As I mentioned above, after we met, Ogaga very quickly became my friend, associate, brother and confidante. I know that Nigerian men tend to use the term “brother” somewhat loosely when referring to one another. I do that sometimes. However, I do not have any biological brothers and over the years, I have come to regard a very small group of my friends (and cousins) as my brothers and somehow, Ogaga found his way into this group…by the sheer “power” of his love, loyalty and devotion. There was no doubt in my mind that the guy would have taken a bullet for me without thinking about it. Indeed he got into trouble many times because of his unflinching and unwavering support for me and he bore the consequences with aplomb.
Ogaga was definitely not perfect and like all humans, his foibles and frailties were often in stark relief, to the chagrin of many of us who were close to him. But again, because of the *power* of his love, whenever I was upset with Ogaga, I always reminded myself of the famous words credited to the American Novelist, Nelle Harper Lee: “You can choose your friends, but not your family.” Yes…Ogaga was no longer my friend, he was my family. Such was the “power” of Ogaga.
We had plans. We had many plans…of how I was going to work with him in rebranding his Law Practice (in my head I had coined the new name for his firm: OGAGA LP), how I was going to help intergrate him into the politics and allied matters of his home State, Delta, which he was quite unfamiliar with having grown up in Benin, how we were going to work closely with the new NBA President, Y.C. Maikyau, SAN, who had promised to continue with the many initiatives he (Ogaga) and I had worked on while I was in office.
Ogaga was excited again by the possibilities that existed. We discussed these and many other plans on Saturday August 6, 2022, which turned out to be the last time we would hang out together. On that day, he accompanied me to two events – one in Warri and the other in Benin. He then saw me off to the Airport in Benin and I returned to Lagos. We planned to meet again in Warri on the Tuesday. So many plans…
But God, our Father had other plans. We did meet in Warri the next Tuesday albeit under circumstances that were definitely not in our plans. Ogaga was in hospital…struggling. I tried to reassure him that all would be well. We all did. The Doctors seemed pretty certain that he would pull through. But Ogaga, powerful Ogaga, did not seem so sure. There was this look in his eyes that told me that he was afraid. I did not allow myself to dwell on this for too long as I continued to reassure him that he would be out of the hospital in no time.
We left him there that night with a promise to see him soon…a promise that we have, so far, been unable to keep. Ogaga, powerful Ogaga, my younger brother, took his final bow the next day.

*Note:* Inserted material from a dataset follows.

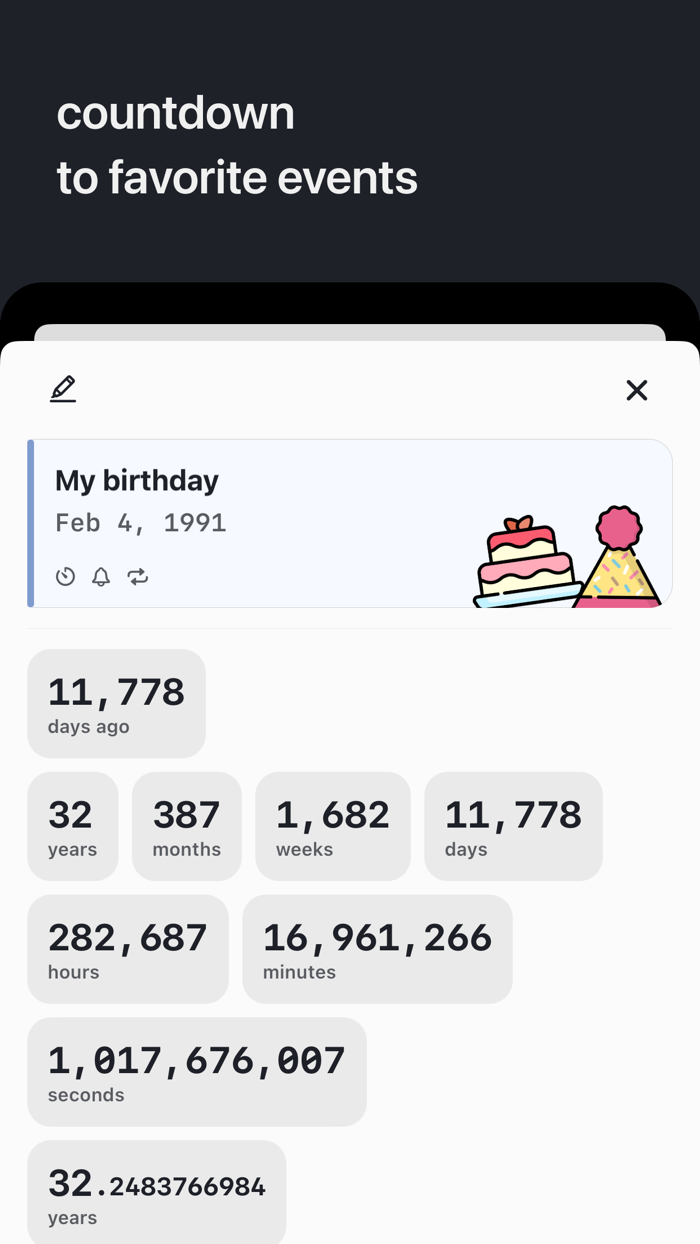Screen dimensions: 700x1244
Task: Tap the 1,682 weeks tile
Action: 332,826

I am still trying to come to terms with all of this…but life being the treadmill that it is, really does not afford one the luxury of standing in one place as we try to make sense of all that is going on around us. Life goes on and we have to move on. But…we will never forget Ogaga.
As Laurence Binyon, the English Poet and Dramatist, wrote in his poem titled, For the Fallen: “They shall grow not old, as we that are left grow old:
Age shall not weary them, nor the years condemn.
At the going down of the sun and in the morning
We will remember them.”
Rest in Power…Ogaga till we meet to part no more.
Akpata, Senior Partner, Templars and immediate past President of the Nigeria Bar Association wrote this tribute in honour of the late Publicity Secretary of the NBA, Benin Branch, Ogaga Emoghwanre (1980 – 2022).